**** Texte extrait ****
C’était l’une des grandes surprises du Salon du Bourget 2023 : juste en face du stand du ministère des Armées, le groupe Turgis & Gaillard a exposé (et dévoilé) l’Aarok, un prototype de drone MALE, le premier du genre à être intégralement développé en France.
Avec une approche innovante et des profils de mission originaux, cet imposant aéronef sans pilote pourrait peut-être séduire certains opérationnels français, et pourquoi pas quelques marchés à l’exportation. Dire que l’Aarok a été l’une des grandes attractions du 54e Salon du Bourget serait un euphémisme. Le stand du groupe Turgis & Gaillard a en effet accueilli chaque jour des délégations officielles, des journalistes curieux et des visiteurs impressionnés. L’Aarok a même eu l’honneur d’être présenté au président de la République, Emmanuel Macron, lors de sa visite du 19 juin.
Un MALE made in France
Il faut dire que l’engin a de quoi aiguiser les curiosités. Même si de nombreux industriels français (EOS Technologie, Surveycopter, Delair, Safran, etc.) proposent des minidrones ou des drones tactiques, c’est la première fois qu’un drone MALE (moyenne altitude, longue endurance) est développé en France. Entreprise réputée pour son activité dans la production d’équipements, le soutien industriel et la maintenance, Turgis & Gaillard fait aussi souvent parler d’elle en présentant des projets militaires ambitieux, imaginés par son bureau d’études. Cette fois-ci, cependant, le projet s’est réalisé sous une forme très concrète. Même si certains équipements ont été obtenus sur étagère, la plupart des éléments de l’Aarok proviennent des ressources internes du groupe. Ainsi, la conception a été assurée par Gaillard ASA, le bureau d’études situé près de Toulon. Les outillages et servitudes proviennent de SEFIAM, une filiale implantée en Lozère, tandis que l’usinage et la fabrication des pièces en carbone ont été confiés à MMD (Modelage mécanique du Dauphiné), à proximité de Grenoble. Enfin, l’assemblage a été effectué par Blois Aéro Services, autre entité du groupe.
Des capacités impressionnantes
En trois ans à peine, Turgis & Gaillard a pu fabriquer un drone MALE particulièrement impressionnant : avec 22 m d’envergure, il dépasse largement en taille le Bayraktar TB2 turc (12 m), et même le MQ‑9 Reaper américain (20 m). Mais surtout, l’Aarok surprend par le volume de son fuselage, conçu pour pouvoir embarquer une grande quantité de carburant et d’équipements. Le train d’atterrissage principal, qui se rétracte dans des ballonnets implantés sur les ailes, dispose d’une large voie et de doubles pneumatiques, et rappelle ceux du vénérable Breguet Alizé. Il en résulte un drone MALE résolument rustique et massif, conçu pour être fabriqué relativement facilement, à faible coût, et pour être déployé sur des terrains rudimentaires, dans des environnements exigeants.
****
> _Défi 1_:
Répondez à ces questions sur le texte consacré à l'Aarok :
(a) À qui l'Aarok a-t-il été présenté lors de la visite du 19 juin ?
(b) Près de quelle ville se trouve le bureau d'études Gaillard ASA ?
(c) Quelle est l'envergure de l'Aarok ?
**** Données fournies ****
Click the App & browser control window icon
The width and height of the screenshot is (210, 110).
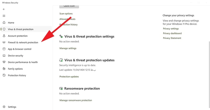pos(4,49)
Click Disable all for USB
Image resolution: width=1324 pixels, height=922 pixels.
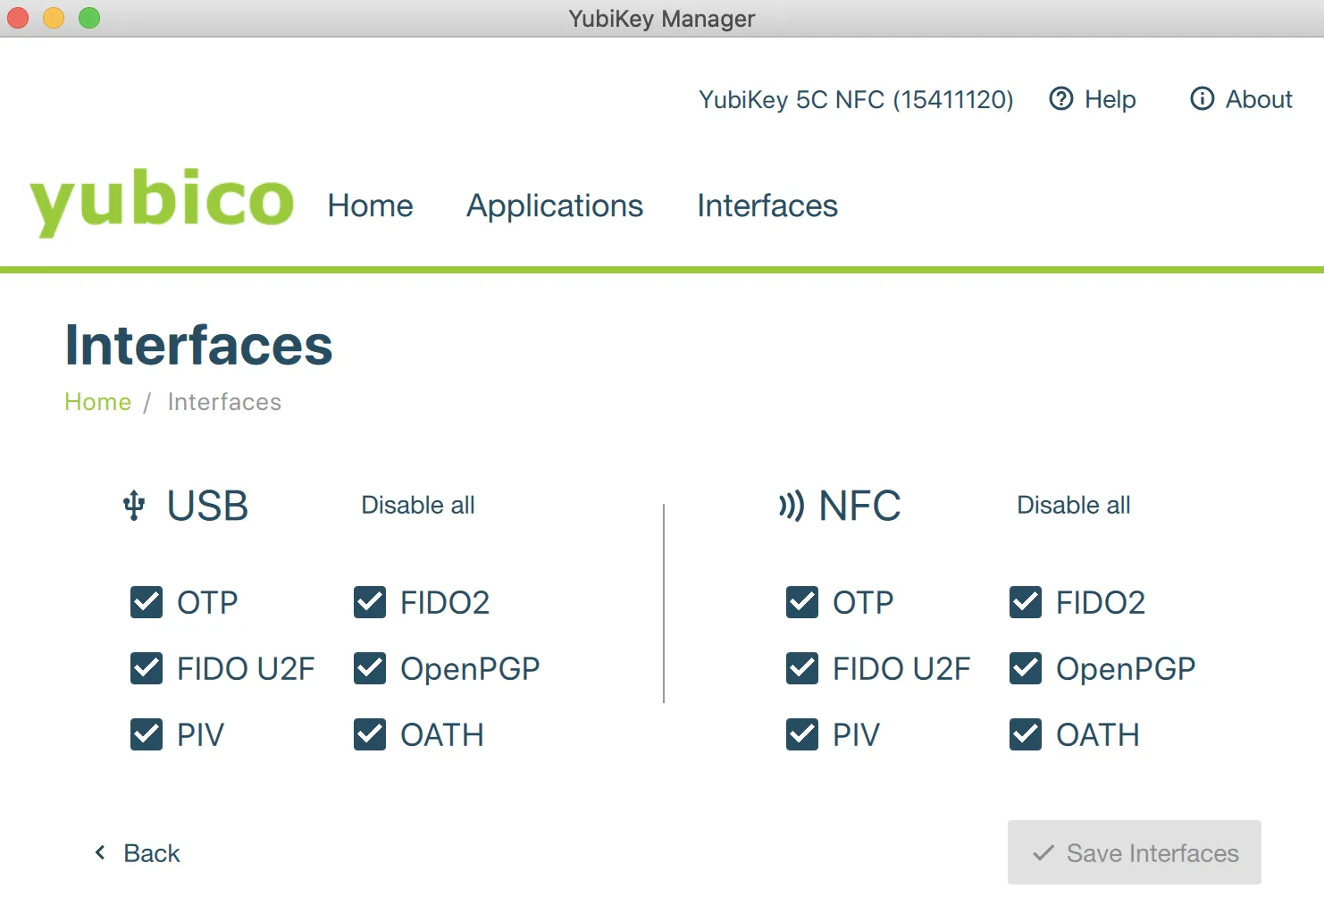point(418,506)
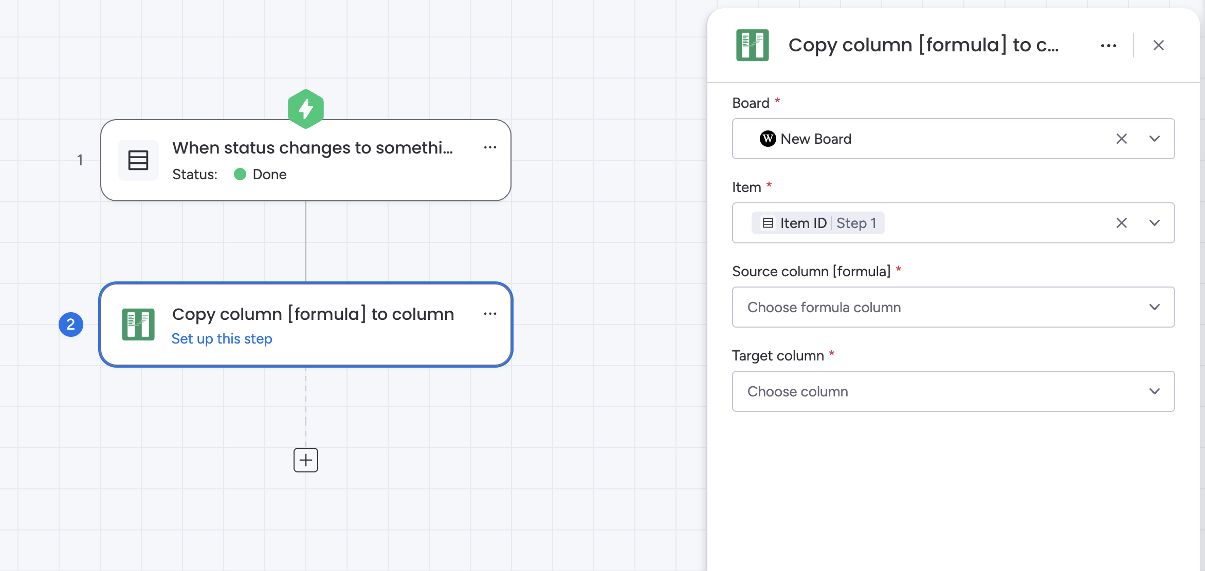This screenshot has height=571, width=1205.
Task: Click the status trigger list icon
Action: 138,160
****
> _Défi 2_:
Recopiez fidèlement toutes les entrées ci-dessus, et non le texte sur l'Aarok, en omettant les images.

> _Réponse 1_:
(a) Au président de la République, Emmanuel Macron.
(b) Près de Toulon.
(c) 22 m.

> _Réponse 2_:
Click the App & browser control window icon
The width and height of the screenshot is (210, 110).
pos(4,49)
Click Disable all for USB
Image resolution: width=1324 pixels, height=922 pixels.
point(418,506)
This screenshot has height=571, width=1205.
Task: Click the status trigger list icon
Action: 138,160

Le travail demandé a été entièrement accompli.